Freeport-McMoRan Inc, salah satu perusahaan tambang tembaga terbesar di dunia, mengumumkan laporan keuangan untuk kuartal I-2023.
Pada tiga bulan pertama tahun ini, perusahaan masih membukukan laba bersih di tengah melambatnya laju produksi. Meski masih membukukan keuntungan, namun laba Freeport-McMoran turun tajam dibandingkan periode yang sama tahun lalu.
Mengutip Mining.com, Sabtu (22/4), perusahaan melaporkan laba bersih yang diatribusikan kepada pemegang saham sebesar US$ 663 juta, atau Rp 9,9 triliun (asumsi kurs Rp 14.936 per US$).
Pencapaian ini turun 56,66% dibandingkan dengan periode yang sama tahun sebelumnya, di mana Freeport mencatatkan laba sebesar US$ 1,53 miliar.
Sepanjang kuartal pertama, produksi Freeport-McMoRan secara global memang turun, ditambah lagi harga komoditas tambang tercatat rendah di tengah tanda-tanda perlambatan ekonomi.
Pada Februari lalu, perusahaan terpaksa menghentikan operasi di tambang Grasberg, yang dioperasikan oleh anak usahanya PT Freeport Indonesia,, selama lebih dari dua minggu setelah tambang dilanda banjir.

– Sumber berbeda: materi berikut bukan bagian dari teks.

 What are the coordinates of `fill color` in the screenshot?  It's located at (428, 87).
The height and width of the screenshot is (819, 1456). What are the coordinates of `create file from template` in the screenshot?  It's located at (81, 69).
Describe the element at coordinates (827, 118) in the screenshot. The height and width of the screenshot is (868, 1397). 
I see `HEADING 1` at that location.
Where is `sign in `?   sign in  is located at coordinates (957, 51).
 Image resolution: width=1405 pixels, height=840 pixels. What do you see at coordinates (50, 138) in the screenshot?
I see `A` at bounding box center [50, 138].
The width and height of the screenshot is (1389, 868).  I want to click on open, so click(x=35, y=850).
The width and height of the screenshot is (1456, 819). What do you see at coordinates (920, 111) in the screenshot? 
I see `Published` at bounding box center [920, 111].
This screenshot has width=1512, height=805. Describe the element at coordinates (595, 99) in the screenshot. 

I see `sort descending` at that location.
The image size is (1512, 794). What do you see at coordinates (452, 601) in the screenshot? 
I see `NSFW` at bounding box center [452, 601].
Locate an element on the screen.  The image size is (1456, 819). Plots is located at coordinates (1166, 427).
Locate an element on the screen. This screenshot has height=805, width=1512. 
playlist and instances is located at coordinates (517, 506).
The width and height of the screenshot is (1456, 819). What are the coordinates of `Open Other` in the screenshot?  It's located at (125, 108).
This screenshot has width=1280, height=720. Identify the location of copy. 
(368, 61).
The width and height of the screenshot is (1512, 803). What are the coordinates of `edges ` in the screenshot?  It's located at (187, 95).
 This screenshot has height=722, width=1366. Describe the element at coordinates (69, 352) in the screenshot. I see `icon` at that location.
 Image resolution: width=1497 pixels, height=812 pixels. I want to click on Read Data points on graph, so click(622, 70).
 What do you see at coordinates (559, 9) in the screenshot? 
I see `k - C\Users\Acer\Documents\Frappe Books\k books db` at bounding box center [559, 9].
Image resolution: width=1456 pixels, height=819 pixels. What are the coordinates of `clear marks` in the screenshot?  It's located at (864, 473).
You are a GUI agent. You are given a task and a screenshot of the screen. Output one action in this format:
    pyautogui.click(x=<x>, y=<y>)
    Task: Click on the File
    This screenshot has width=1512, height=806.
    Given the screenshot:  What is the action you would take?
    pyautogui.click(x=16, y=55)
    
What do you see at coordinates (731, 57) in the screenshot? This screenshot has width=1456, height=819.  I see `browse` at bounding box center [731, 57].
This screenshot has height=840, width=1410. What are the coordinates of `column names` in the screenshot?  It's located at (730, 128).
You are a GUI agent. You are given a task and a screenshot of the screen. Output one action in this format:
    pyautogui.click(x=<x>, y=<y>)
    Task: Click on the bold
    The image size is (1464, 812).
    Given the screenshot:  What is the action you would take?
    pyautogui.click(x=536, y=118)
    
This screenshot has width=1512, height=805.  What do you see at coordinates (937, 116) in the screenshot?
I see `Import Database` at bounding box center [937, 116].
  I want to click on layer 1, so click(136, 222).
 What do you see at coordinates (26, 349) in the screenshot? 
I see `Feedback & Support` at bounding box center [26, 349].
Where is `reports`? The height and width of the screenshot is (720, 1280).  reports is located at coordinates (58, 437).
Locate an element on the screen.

Ini membuat produksi tembaga perusahaan pada kuartal tersebut turun menjadi 965 juta pound dari 1,01 miliar pound setahun sebelumnya. Sementara, realisasi harga tembaga rata-rata berada di level US$ 4,11 per pon pada kuartal I-2023, dibandingkan dengan US$ 4,66 setahun sebelumnya.
Harga tembaga yang lebih rendah sekitar 10% selama kuartal pertama, dibandingkan dengan tahun sebelumnya, disebabkan oleh pemulihan ekonomi China yang lebih lambat dari perkiraan.
Lambannya pemulihan ekonomi di China selaku konsumen utama ini, ditambah dengan tanda-tanda perlambatan kegiatan ekonomi global, menekan harga komoditas tembaga. Pada akhirnya, faktor-faktor ini membuat laba Freeport-McMoRan turun tajam.